(Records from a data collection)
▼

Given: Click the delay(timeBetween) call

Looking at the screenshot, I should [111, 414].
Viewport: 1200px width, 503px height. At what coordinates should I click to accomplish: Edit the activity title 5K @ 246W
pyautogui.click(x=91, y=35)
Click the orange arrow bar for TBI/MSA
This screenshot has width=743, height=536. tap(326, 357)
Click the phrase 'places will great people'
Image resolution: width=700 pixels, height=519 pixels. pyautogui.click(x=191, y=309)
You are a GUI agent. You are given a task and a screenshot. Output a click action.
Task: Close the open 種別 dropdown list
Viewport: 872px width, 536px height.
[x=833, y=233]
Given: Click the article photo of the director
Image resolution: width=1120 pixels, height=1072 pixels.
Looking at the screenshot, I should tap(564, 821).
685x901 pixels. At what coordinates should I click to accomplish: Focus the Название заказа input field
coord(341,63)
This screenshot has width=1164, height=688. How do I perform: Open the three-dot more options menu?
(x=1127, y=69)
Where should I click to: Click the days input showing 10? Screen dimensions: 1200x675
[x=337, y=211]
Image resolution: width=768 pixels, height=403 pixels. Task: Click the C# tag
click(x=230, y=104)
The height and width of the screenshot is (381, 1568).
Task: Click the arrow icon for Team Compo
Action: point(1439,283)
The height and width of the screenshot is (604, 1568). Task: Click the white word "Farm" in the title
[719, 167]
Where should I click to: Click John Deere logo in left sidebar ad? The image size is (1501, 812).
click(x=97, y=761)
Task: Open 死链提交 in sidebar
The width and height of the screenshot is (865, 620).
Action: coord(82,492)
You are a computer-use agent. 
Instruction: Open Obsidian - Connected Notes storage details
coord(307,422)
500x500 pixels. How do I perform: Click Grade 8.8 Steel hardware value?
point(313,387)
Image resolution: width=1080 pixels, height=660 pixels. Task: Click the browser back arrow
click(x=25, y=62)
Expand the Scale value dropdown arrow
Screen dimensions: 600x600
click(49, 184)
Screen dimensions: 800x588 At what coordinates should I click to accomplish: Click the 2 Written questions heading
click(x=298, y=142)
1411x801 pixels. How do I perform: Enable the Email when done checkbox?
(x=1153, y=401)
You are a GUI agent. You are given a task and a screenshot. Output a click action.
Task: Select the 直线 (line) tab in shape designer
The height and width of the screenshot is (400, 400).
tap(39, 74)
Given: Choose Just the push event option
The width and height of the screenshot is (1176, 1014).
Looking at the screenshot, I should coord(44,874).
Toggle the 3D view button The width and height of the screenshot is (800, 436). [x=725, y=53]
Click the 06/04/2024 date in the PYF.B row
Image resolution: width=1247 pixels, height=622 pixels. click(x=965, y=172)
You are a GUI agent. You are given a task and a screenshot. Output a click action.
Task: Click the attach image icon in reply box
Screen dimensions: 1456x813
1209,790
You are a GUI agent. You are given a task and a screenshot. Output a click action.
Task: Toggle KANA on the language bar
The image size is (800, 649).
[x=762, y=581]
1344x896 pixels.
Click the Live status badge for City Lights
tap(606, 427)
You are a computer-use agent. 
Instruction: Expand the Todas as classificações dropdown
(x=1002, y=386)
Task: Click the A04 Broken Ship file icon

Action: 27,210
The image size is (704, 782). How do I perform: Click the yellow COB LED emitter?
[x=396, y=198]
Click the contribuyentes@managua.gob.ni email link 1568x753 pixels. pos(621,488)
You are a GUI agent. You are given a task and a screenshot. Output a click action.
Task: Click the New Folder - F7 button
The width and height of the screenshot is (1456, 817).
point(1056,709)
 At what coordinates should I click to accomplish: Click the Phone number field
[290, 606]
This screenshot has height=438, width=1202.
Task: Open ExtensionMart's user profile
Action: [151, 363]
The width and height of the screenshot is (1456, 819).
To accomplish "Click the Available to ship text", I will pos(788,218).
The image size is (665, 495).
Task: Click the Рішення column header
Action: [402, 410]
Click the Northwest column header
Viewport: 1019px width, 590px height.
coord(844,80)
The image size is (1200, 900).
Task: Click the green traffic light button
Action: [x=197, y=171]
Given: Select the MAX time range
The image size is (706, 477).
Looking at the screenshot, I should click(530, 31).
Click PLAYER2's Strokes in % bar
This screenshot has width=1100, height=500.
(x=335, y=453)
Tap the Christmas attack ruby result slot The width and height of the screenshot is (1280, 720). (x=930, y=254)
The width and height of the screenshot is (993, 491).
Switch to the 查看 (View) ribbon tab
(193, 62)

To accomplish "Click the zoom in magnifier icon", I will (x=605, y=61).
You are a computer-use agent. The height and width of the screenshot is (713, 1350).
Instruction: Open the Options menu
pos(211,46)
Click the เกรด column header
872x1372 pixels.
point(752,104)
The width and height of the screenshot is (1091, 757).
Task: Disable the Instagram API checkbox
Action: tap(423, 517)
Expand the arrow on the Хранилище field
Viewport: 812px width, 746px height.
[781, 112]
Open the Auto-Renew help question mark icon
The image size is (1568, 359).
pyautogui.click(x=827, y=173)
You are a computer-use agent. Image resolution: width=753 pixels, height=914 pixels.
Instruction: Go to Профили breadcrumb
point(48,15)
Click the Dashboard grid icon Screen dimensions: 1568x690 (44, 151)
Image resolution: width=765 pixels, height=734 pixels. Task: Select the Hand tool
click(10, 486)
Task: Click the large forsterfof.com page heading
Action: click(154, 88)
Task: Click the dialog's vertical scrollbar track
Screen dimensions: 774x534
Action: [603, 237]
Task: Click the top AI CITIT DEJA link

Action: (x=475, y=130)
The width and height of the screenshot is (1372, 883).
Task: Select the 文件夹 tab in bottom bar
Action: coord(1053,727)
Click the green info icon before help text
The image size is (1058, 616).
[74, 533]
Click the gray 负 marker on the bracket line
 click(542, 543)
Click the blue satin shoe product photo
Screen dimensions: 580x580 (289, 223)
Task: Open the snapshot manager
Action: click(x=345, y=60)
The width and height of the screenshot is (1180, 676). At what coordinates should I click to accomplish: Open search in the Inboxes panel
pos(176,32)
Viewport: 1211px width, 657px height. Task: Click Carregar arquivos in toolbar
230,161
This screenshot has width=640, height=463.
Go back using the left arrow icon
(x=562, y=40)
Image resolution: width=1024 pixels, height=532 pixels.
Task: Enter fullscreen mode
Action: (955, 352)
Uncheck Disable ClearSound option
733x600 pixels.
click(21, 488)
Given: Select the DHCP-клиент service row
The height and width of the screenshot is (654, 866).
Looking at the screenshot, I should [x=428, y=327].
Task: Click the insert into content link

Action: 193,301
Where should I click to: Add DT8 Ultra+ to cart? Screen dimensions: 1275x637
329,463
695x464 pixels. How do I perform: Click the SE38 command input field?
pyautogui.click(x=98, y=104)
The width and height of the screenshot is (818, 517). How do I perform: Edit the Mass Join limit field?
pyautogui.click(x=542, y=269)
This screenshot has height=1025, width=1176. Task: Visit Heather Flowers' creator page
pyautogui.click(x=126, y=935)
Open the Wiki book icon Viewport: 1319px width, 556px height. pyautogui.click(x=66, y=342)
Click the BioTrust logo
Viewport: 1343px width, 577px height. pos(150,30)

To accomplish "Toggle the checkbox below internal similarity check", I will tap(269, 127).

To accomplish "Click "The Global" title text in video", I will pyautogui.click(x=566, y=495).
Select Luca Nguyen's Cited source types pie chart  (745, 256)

▲

REQUIRED WORK: Output the entire set of records exactly as shown.

YOUR SOLUTION:
Given: Click the delay(timeBetween) call

Looking at the screenshot, I should [111, 414].
Viewport: 1200px width, 503px height. At what coordinates should I click to accomplish: Edit the activity title 5K @ 246W
pyautogui.click(x=91, y=35)
Click the orange arrow bar for TBI/MSA
This screenshot has width=743, height=536. tap(326, 357)
Click the phrase 'places will great people'
Image resolution: width=700 pixels, height=519 pixels. pyautogui.click(x=191, y=309)
You are a GUI agent. You are given a task and a screenshot. Output a click action.
Task: Close the open 種別 dropdown list
Viewport: 872px width, 536px height.
[x=833, y=233]
Given: Click the article photo of the director
Image resolution: width=1120 pixels, height=1072 pixels.
Looking at the screenshot, I should tap(564, 821).
685x901 pixels. At what coordinates should I click to accomplish: Focus the Название заказа input field
coord(341,63)
This screenshot has width=1164, height=688. How do I perform: Open the three-dot more options menu?
(x=1127, y=69)
Where should I click to: Click the days input showing 10? Screen dimensions: 1200x675
[x=337, y=211]
Image resolution: width=768 pixels, height=403 pixels. Task: Click the C# tag
click(x=230, y=104)
The height and width of the screenshot is (381, 1568).
Task: Click the arrow icon for Team Compo
Action: point(1439,283)
The height and width of the screenshot is (604, 1568). Task: Click the white word "Farm" in the title
[719, 167]
Where should I click to: Click John Deere logo in left sidebar ad? The image size is (1501, 812).
click(x=97, y=761)
Task: Open 死链提交 in sidebar
The width and height of the screenshot is (865, 620).
Action: coord(82,492)
You are a computer-use agent. 
Instruction: Open Obsidian - Connected Notes storage details
coord(307,422)
500x500 pixels. How do I perform: Click Grade 8.8 Steel hardware value?
point(313,387)
Image resolution: width=1080 pixels, height=660 pixels. Task: Click the browser back arrow
click(x=25, y=62)
Expand the Scale value dropdown arrow
Screen dimensions: 600x600
click(49, 184)
Screen dimensions: 800x588 At what coordinates should I click to accomplish: Click the 2 Written questions heading
click(x=298, y=142)
1411x801 pixels. How do I perform: Enable the Email when done checkbox?
(x=1153, y=401)
You are a GUI agent. You are given a task and a screenshot. Output a click action.
Task: Select the 直线 (line) tab in shape designer
The height and width of the screenshot is (400, 400).
tap(39, 74)
Given: Choose Just the push event option
The width and height of the screenshot is (1176, 1014).
Looking at the screenshot, I should coord(44,874).
Toggle the 3D view button The width and height of the screenshot is (800, 436). [x=725, y=53]
Click the 06/04/2024 date in the PYF.B row
Image resolution: width=1247 pixels, height=622 pixels. click(x=965, y=172)
You are a GUI agent. You are given a task and a screenshot. Output a click action.
Task: Click the attach image icon in reply box
Screen dimensions: 1456x813
1209,790
You are a GUI agent. You are given a task and a screenshot. Output a click action.
Task: Toggle KANA on the language bar
The image size is (800, 649).
[x=762, y=581]
1344x896 pixels.
Click the Live status badge for City Lights
tap(606, 427)
You are a computer-use agent. 
Instruction: Expand the Todas as classificações dropdown
(x=1002, y=386)
Task: Click the A04 Broken Ship file icon

Action: 27,210
The image size is (704, 782). How do I perform: Click the yellow COB LED emitter?
[x=396, y=198]
Click the contribuyentes@managua.gob.ni email link 1568x753 pixels. pos(621,488)
You are a GUI agent. You are given a task and a screenshot. Output a click action.
Task: Click the New Folder - F7 button
The width and height of the screenshot is (1456, 817).
point(1056,709)
 At what coordinates should I click to accomplish: Click the Phone number field
[290, 606]
This screenshot has height=438, width=1202.
Task: Open ExtensionMart's user profile
Action: [151, 363]
The width and height of the screenshot is (1456, 819).
To accomplish "Click the Available to ship text", I will pos(788,218).
The image size is (665, 495).
Task: Click the Рішення column header
Action: [402, 410]
Click the Northwest column header
Viewport: 1019px width, 590px height.
coord(844,80)
The image size is (1200, 900).
Task: Click the green traffic light button
Action: [x=197, y=171]
Given: Select the MAX time range
The image size is (706, 477).
Looking at the screenshot, I should click(530, 31).
Click PLAYER2's Strokes in % bar
This screenshot has width=1100, height=500.
(x=335, y=453)
Tap the Christmas attack ruby result slot The width and height of the screenshot is (1280, 720). (x=930, y=254)
The width and height of the screenshot is (993, 491).
Switch to the 查看 (View) ribbon tab
(193, 62)

To accomplish "Click the zoom in magnifier icon", I will (x=605, y=61).
You are a computer-use agent. The height and width of the screenshot is (713, 1350).
Instruction: Open the Options menu
pos(211,46)
Click the เกรด column header
872x1372 pixels.
point(752,104)
The width and height of the screenshot is (1091, 757).
Task: Disable the Instagram API checkbox
Action: tap(423, 517)
Expand the arrow on the Хранилище field
Viewport: 812px width, 746px height.
[781, 112]
Open the Auto-Renew help question mark icon
The image size is (1568, 359).
pyautogui.click(x=827, y=173)
You are a computer-use agent. Image resolution: width=753 pixels, height=914 pixels.
Instruction: Go to Профили breadcrumb
point(48,15)
Click the Dashboard grid icon Screen dimensions: 1568x690 (44, 151)
Image resolution: width=765 pixels, height=734 pixels. Task: Select the Hand tool
click(10, 486)
Task: Click the large forsterfof.com page heading
Action: click(154, 88)
Task: Click the dialog's vertical scrollbar track
Screen dimensions: 774x534
Action: [603, 237]
Task: Click the top AI CITIT DEJA link

Action: (x=475, y=130)
The width and height of the screenshot is (1372, 883).
Task: Select the 文件夹 tab in bottom bar
Action: coord(1053,727)
Click the green info icon before help text
The image size is (1058, 616).
[74, 533]
Click the gray 负 marker on the bracket line
 click(542, 543)
Click the blue satin shoe product photo
Screen dimensions: 580x580 (289, 223)
Task: Open the snapshot manager
Action: click(x=345, y=60)
The width and height of the screenshot is (1180, 676). At what coordinates should I click to accomplish: Open search in the Inboxes panel
pos(176,32)
Viewport: 1211px width, 657px height. Task: Click Carregar arquivos in toolbar
230,161
This screenshot has width=640, height=463.
Go back using the left arrow icon
(x=562, y=40)
Image resolution: width=1024 pixels, height=532 pixels.
Task: Enter fullscreen mode
Action: (955, 352)
Uncheck Disable ClearSound option
733x600 pixels.
click(21, 488)
Given: Select the DHCP-клиент service row
The height and width of the screenshot is (654, 866).
Looking at the screenshot, I should [x=428, y=327].
Task: Click the insert into content link

Action: 193,301
Where should I click to: Add DT8 Ultra+ to cart? Screen dimensions: 1275x637
329,463
695x464 pixels. How do I perform: Click the SE38 command input field?
pyautogui.click(x=98, y=104)
The width and height of the screenshot is (818, 517). How do I perform: Edit the Mass Join limit field?
pyautogui.click(x=542, y=269)
This screenshot has height=1025, width=1176. Task: Visit Heather Flowers' creator page
pyautogui.click(x=126, y=935)
Open the Wiki book icon Viewport: 1319px width, 556px height. pyautogui.click(x=66, y=342)
Click the BioTrust logo
Viewport: 1343px width, 577px height. pos(150,30)

To accomplish "Toggle the checkbox below internal similarity check", I will tap(269, 127).

To accomplish "Click "The Global" title text in video", I will pyautogui.click(x=566, y=495).
Select Luca Nguyen's Cited source types pie chart  (745, 256)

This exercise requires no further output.